**What to work on:**
a) Print the stretch of the forum thread on emergency food companies from "In Michael Snyder's" through "(Sep 19, 2015)".
b) Proceed with the forum thread on emergency food companies, picking up after its last post.

**Document extract:**
────────

# Emergency Food companies being contacted by the government.



## C.L.Ripley (Jul 6, 2014)

In Michael Snyder's latest article he looks at what the government is preparing for. One of the most interesting revelations in the article to me is Michael claims to have been informed that in recent months various emergency food companies have been contacted by the government and told that all their inventories would be seized "in the event of a significant emergency."

While we all know this is something the government will do, and not just to food companies either by the way. Nevertheless it's interesting to me that they are doing this now. Just another tidbit of info to make note of while everyone else is paying attention to the Trump/Clinton clown show.

What Is The Government Preparing For?


----------



## M118LR (Sep 19, 2015)

Sounds a little more serious than Hurricane preparedness. JMHO.


----------



## RedLion (Sep 23, 2015)

Maybe Obama is refusing to leave office when his term is up and Trump is the incoming POTUS?

────────

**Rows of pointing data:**

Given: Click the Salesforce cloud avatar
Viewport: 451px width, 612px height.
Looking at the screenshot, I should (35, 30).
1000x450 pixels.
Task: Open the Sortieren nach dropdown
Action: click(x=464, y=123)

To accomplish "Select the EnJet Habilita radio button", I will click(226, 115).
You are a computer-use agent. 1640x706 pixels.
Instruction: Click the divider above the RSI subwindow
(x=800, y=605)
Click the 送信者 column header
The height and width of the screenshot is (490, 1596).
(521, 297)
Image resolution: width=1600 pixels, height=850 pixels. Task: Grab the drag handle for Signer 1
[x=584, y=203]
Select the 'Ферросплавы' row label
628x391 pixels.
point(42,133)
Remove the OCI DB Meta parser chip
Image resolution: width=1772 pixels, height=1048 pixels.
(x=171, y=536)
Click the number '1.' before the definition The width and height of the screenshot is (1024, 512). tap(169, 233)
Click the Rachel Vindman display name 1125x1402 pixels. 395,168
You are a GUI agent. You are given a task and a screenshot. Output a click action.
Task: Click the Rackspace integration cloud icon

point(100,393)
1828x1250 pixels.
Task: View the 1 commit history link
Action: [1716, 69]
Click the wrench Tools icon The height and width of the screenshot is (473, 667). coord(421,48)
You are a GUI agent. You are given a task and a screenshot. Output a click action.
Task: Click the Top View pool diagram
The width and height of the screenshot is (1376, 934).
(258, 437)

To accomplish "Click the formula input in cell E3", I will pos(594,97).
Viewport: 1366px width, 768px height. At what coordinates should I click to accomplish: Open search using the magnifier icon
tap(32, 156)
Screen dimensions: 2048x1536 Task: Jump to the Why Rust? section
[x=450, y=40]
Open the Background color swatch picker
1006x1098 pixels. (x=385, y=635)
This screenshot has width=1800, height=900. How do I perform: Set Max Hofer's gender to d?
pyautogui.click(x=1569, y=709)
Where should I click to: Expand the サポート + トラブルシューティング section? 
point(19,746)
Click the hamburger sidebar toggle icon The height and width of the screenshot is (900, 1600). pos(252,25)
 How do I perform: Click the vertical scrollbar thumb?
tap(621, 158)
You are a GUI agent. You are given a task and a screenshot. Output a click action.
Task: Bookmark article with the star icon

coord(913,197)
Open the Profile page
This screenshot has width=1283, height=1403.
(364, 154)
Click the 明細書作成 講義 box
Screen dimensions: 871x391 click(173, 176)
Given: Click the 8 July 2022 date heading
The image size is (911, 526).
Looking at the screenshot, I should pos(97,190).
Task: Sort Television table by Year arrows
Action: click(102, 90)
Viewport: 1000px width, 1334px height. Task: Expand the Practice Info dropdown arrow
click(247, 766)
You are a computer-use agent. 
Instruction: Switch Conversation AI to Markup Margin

────────

**Exercise results:**
a)
In Michael Snyder's latest article he looks at what the government is preparing for. One of the most interesting revelations in the article to me is Michael claims to have been informed that in recent months various emergency food companies have been contacted by the government and told that all their inventories would be seized "in the event of a significant emergency."

While we all know this is something the government will do, and not just to food companies either by the way. Nevertheless it's interesting to me that they are doing this now. Just another tidbit of info to make note of while everyone else is paying attention to the Trump/Clinton clown show.

What Is The Government Preparing For?


----------



## M118LR (Sep 19, 2015)

b)
----------



## MI.oldguy (Apr 18, 2013)

Will they seize and send it here possibly?

CDC - PHPR - Strategic National Stockpile


----------



## RedLion (Sep 23, 2015)

Lol, I called it before even reading this guys opinion.



> What is scary is that many Republicans and Democrats are on the same side as the Globalist elite. They have been working towards a "New World Order" and if Obama wished to have some sort of catastrophic event so that he can remain in power, the way Congress and Senate are today, they will stand behind him and not stand behind the elections knowing that Trump will most likely win.
> 
> I strongly believe that if some sort of event like this would take place, I fear that many Americans will pick up arms and fight the establishment.
> 
> ...


UN Staging Vehicles For The Past Few Years?WHY? | Prophezine


----------



## Auntie (Oct 4, 2014)

Well I guess it is time to split up the food storage areas even more.


----------



## RedLion (Sep 23, 2015)

Auntie said:


> Well I guess it is time to split up the food storage areas even more.


You can store some at my place. I wont even charge you rent.


----------



## Auntie (Oct 4, 2014)

RedLion said:


> You can store some at my place. I wont even charge you rent.


I appreciate that, however MN is a long drive, I feel it would be in my family's best interest to have it closer. :vs_wave:


----------



## rice paddy daddy (Jul 17, 2012)

Someone seems to be earning their government pay to be making plans for whatever may happen next week, next year, next decade. Or may never happen at all.
Just like the Pentagon has planning staffs.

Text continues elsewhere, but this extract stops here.